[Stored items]
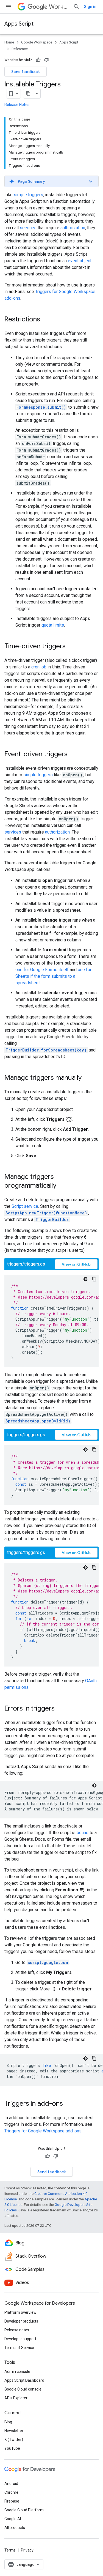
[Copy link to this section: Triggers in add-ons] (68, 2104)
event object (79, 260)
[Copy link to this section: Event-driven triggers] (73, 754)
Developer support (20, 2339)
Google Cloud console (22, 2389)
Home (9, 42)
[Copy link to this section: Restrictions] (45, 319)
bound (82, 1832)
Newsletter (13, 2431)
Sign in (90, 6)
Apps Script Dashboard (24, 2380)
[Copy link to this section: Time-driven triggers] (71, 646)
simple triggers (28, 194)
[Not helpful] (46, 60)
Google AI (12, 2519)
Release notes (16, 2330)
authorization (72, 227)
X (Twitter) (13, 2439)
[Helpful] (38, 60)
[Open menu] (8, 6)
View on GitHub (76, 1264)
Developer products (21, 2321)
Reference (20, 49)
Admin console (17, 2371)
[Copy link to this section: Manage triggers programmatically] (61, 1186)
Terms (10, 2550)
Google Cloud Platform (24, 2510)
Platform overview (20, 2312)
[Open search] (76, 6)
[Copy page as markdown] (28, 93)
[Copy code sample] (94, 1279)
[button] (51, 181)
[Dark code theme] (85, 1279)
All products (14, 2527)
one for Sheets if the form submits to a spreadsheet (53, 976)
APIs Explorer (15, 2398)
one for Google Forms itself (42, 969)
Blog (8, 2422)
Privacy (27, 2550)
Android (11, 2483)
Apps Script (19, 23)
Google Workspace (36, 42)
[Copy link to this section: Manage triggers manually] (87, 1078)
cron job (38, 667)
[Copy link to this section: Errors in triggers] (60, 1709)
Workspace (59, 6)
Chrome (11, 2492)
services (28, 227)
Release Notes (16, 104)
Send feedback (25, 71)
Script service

_Problem description_. Using the entries above, return exactly the lines from the line with "[Not helpful] (46, 60)" to the line with "Terms (10, 2550)", counting both of those lines.

_Task answer_.
[Not helpful] (46, 60)
Google AI (12, 2519)
Release notes (16, 2330)
authorization (72, 227)
X (Twitter) (13, 2439)
[Helpful] (38, 60)
[Open menu] (8, 6)
View on GitHub (76, 1264)
Developer products (21, 2321)
Reference (20, 49)
Admin console (17, 2371)
[Copy link to this section: Manage triggers programmatically] (61, 1186)
Terms (10, 2550)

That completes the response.